An Engineer's Quest
By Rey
Tony Stark is used to odd things, whether he is the one who instigates them or becomes their victim. He has never, ever been asked to help solve a missing-child case, though.
(The first Avengers film, spiralling quite out of joint with just one small tweak, begun from slightly before it. Beware of mushy feelings and sweet cuddliness!)

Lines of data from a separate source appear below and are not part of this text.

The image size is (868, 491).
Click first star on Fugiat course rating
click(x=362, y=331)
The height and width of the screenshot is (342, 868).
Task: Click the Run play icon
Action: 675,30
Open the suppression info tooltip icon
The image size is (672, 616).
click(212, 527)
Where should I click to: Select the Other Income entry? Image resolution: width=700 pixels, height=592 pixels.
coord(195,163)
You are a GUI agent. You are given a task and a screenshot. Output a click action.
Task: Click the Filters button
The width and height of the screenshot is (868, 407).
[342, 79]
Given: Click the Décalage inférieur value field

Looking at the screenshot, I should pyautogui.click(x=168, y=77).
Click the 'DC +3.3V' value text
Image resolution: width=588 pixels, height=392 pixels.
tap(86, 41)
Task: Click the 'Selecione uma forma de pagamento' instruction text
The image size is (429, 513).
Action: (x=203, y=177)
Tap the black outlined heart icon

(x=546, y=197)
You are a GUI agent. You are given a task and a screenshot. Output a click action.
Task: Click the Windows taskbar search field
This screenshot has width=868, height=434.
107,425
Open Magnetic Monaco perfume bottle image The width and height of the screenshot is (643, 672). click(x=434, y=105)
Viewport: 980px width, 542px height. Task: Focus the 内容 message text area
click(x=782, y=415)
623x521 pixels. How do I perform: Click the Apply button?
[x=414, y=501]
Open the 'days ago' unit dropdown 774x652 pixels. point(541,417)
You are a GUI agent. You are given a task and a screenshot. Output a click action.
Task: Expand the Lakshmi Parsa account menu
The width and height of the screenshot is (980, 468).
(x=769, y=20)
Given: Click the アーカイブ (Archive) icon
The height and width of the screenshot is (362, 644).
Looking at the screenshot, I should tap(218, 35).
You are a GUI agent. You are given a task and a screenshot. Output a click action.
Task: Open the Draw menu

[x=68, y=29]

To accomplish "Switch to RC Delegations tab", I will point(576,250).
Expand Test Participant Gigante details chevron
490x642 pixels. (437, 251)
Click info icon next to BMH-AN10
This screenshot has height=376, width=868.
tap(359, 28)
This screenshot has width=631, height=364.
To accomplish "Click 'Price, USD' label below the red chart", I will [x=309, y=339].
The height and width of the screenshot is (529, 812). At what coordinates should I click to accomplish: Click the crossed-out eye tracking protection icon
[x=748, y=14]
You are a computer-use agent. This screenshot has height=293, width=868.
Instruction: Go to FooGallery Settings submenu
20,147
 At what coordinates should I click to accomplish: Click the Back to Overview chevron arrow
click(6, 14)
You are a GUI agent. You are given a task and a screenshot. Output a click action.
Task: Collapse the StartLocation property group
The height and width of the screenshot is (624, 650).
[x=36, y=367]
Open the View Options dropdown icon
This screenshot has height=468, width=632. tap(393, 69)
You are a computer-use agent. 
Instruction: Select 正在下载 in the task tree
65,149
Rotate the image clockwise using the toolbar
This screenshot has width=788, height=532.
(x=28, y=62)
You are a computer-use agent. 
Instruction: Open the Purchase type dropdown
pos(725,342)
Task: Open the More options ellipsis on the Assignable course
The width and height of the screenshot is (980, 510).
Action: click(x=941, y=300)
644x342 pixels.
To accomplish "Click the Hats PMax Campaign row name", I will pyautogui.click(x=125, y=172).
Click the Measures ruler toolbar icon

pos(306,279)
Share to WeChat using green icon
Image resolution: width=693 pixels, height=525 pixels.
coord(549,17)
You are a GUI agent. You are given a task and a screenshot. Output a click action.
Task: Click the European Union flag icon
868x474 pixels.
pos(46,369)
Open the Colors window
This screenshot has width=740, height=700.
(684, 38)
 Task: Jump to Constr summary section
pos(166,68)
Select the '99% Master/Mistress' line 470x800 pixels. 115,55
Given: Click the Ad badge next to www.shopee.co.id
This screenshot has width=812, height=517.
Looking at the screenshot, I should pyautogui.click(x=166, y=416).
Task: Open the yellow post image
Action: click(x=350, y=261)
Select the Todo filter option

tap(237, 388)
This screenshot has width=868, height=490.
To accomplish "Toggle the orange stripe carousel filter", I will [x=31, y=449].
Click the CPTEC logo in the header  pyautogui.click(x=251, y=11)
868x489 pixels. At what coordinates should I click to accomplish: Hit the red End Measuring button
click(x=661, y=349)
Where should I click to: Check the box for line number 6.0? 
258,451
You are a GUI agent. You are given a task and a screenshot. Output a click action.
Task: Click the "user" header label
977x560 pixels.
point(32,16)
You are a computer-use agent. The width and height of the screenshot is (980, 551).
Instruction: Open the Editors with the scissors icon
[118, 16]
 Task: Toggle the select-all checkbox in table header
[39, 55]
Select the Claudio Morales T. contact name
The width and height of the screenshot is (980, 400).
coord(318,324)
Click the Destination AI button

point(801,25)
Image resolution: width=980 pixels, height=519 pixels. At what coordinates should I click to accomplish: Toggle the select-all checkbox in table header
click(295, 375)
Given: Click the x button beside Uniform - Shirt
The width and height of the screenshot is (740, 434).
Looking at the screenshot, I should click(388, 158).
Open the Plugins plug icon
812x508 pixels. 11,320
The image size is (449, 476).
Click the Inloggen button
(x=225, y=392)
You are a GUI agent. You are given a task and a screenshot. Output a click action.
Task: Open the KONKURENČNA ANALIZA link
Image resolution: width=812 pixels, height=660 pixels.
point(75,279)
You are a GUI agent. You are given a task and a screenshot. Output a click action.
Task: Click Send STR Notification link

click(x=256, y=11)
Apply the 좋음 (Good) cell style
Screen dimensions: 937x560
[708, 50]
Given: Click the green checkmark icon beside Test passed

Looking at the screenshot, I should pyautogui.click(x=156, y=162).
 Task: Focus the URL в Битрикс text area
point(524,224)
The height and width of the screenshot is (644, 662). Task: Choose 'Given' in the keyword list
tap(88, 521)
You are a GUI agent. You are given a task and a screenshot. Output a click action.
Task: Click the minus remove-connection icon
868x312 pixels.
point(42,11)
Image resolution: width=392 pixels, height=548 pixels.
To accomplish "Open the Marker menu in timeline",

1. An Interesting Introduction
Anthony Edward Stark – playboy billionaire and genius extraordinaire – loves his tech, his women, his boos, his tech, Pepper and Happy and maybe Rhodey, his tech, his money… and does he say his tech? Even now, he is ensconced comfortably in his garage turned part-lab in his Malibu mansion, in his comfiest old clothes, bobbing and humming away with the full-volume music from his awesome collection of rock songs, while tinkering with his newest Iron Man design. He has instructed JARVIS, his awesome AI, whose awesomeness is eclipsed only by the said AI's inventor, which is – of course – one Tony Stark…. Well, that is, he has instructed J not to admit anybody in for audience with him for the duration of his hermitage in this garage-lab; not even the awesome Ms. Virginia "Pepper" Potts, and he tries not to think on how much her vengeance on him will hurt for this inconvenience.
Therefore, one would excuse him for… manly yelling out in surprise… when, as he wheels round on his battered-but-awesome office chair, his eyes land on somebody standing oh so casually on the farthest corner of the garage-lab.
"J!" he demands to the room at large, denying whole-heartedly in the meantime that it sounds pretty much like a squawk produced by Alvin the Chipmunk. "Why didn't you tell me?"
And, "My apologies, sir," comes the response from the nearest loudspeaker, even as the volume of the music gets turned down without his say-so.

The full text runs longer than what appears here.